*Aim of the task*
Give back every line of the material below that has the string "each".

[[ Supplied information open ]]

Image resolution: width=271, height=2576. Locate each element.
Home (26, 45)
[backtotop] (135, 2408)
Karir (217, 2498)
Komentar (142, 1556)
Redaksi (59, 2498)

[[ Supplied information closed ]]
[[ Supplied information open ]]

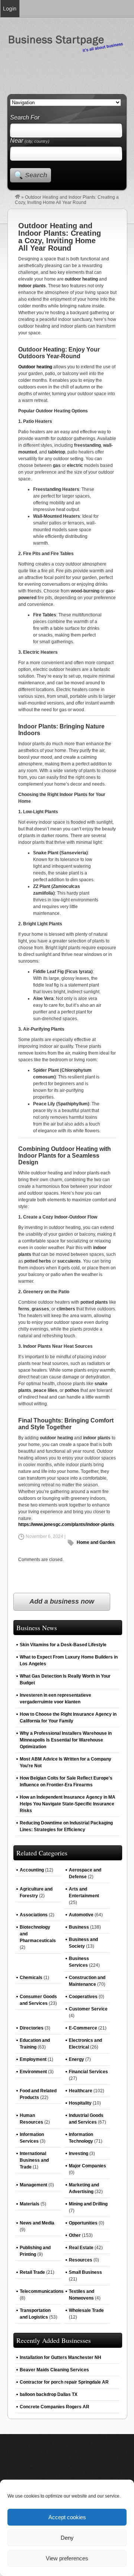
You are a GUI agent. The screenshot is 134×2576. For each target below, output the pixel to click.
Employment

[[ Supplied information closed ]]

*Written answer*
Image resolution: width=271, height=2576. Locate each element.
You are a GUI agent. The screenshot is 134×2576. For each target below, output the pixel to click.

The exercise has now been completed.